Mashing up the desktop?

Hey, have you tried out the new 3.0 release of Google Desktop? I've only begun trying it out for a few days now, but I must say that I really like it. Google Desktop can index everything from individual files, to emails stored within Microsoft Outlook or Mozilla Thunderbird.

This is great! Suddenly, my local hard drives have become one huge database that is easily and quickly searchable using one common interface, and the desktop becoming one integrated application.

From a technical level, I'm intrigued that the Google Desktop Bar is able to:

  • monitor new emails from my Microsoft Outlook accounts,
  • monitor new emails from my Mozilla Thunderbird accounts,
  • detect that the web page I'm viewing is a blog page, and monitor that blog for new entries (via its Web Clips feature),
  • notify me of new items from all of those sources using one common notification popup interface.

And then, when I click on the notification popup, it brings up the item in the native application: if it's an Outlook email, GD opens it up in Outlook; new Thunderbird emails get opened using Thunderbird; and new blog entries are brought up in the default browser.

It seems to me that this is an example of what Gavin called "mashing up the desktop".

It also seems to me that AppConnector is well on its way to be considered as a desktop mash-up tool, for the following reasons:

  1. It treats the desktop as one single integrated application.
  2. It is able to re-use and leverage existing applications' GUI as-is, without the need embellish them into its own GUI, thereby avoiding legal implications involving copyleft, copyright, and what-have-you.
  3. It mashes up two otherwise disparate functions (e.g. entering A/P invoices and maintaining electronic copies of PO's), normally provided by two different desktop applications, into one integrated (and more complete) solution.

Desktop, the final frontier. These are the voyages of the toolship "AppConnector". Its continuing mission: to explore new desktop environments, to seek out new ways to mash up new desktop applications, to boldly go where no mash-up tool has gone before.
(Star Trek theme music begins...)

And let the mash-up begin.

Google and China

In the past several weeks, The People's Army of Geeks has slash-dotted the heck out of recent news that Google began censoring searches on

Give it a break, folks! Google makes it easier for people to access information on the global scale. My prediction: Google's presence is one of the catalysts that will bring about a new kind of cultural revolution, one which will see the end of communism in China without bloodshed.

The voice of democracy cannot be silenced forever. And there will be democracy when the people of China (or Vietnam for that matter) want it so much that their government will have no choice but to give it to them.

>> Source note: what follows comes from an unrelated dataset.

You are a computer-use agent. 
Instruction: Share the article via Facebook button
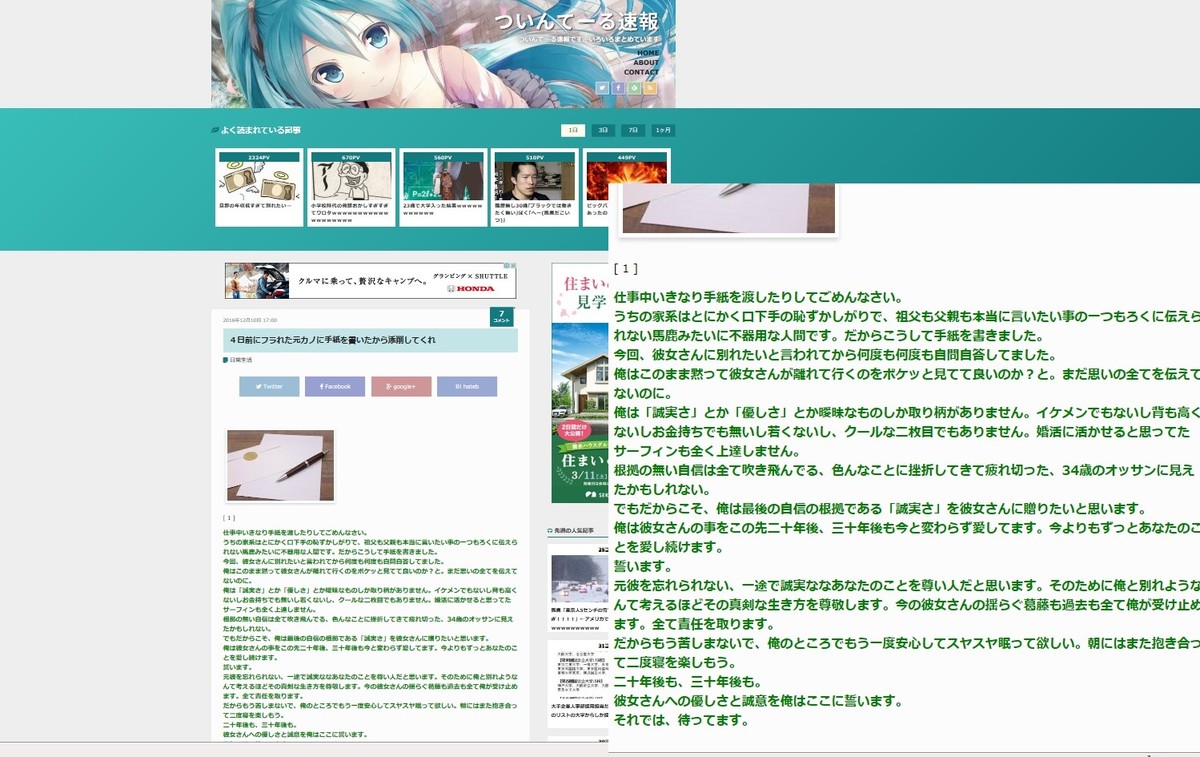334,386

REST and the principle of encapsulation

I was playing around with my new Outlook Web Access (OWA) installation last night and it struck me that OWA appears to be a RESTful application. Good on Microsoft!

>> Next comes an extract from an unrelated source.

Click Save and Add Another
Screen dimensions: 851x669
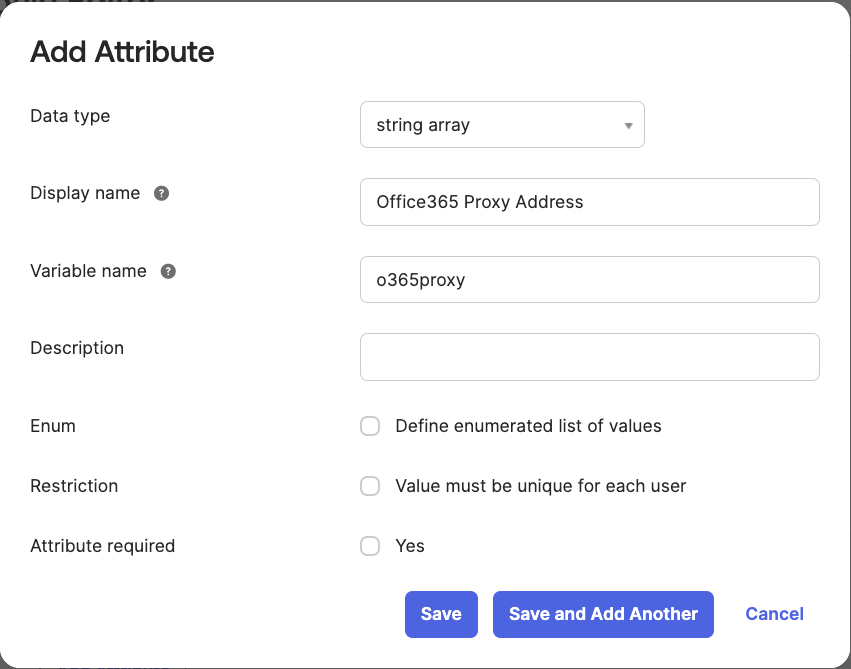pos(603,614)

One of the main concepts in REST is the idea that all resources (in a general sense, not technical sense) in the system are uniquely addressable via a URL. It implies that the URL only contains the business end of the feature (e.g. viewing my inbox) and should have no technology association whatsoever (e.g. this feature was implemented using ASP.NET, which, by the way, OWA was).

In my simple-minded view, I think this encapsulation is very important for the following reasons.

As a (somewhat) alert software user, I couldn't care less if you implemented your software using ASP, ASP.Net, Java, Python, Perl, PHP version 4 as opposed to version 5, or what-have-you. Having a URL containing a tail of .asp, .aspx, .jsp, or .py immediately clues me into what technology you're implementing your software in, which may not be a good thing (see next paragraph). Plus, having technically specific parameters in the URL that has nothing to do with what I'm trying to do, like whether it should use UTF-8 or ISO-8859-1 encoding, is simply annoying.

As a developer, I would want to abstract the underlying implementation language away from my users for many reasons, security being one. If there's a security bug found in the current version of PHP, how do you think the hackers are going to target PHP sites? Yep, you guessed it: crawl the web searchhing for URLs with .php or .php4 extensions. Additionally, if later on, requirements change and it turns out that PHP just can't handle the scalability (sorry for the cheapshot, PHP fans), I can always pull the rug and re-implement the whole system using, oh I don't know, Ruby for instance, and do it without breaking any hyperlink that my users may have bookmarked.

Web URLs should be treated as public interfaces, and if you could change the underlying implementation without changing the interface, that would be ideal.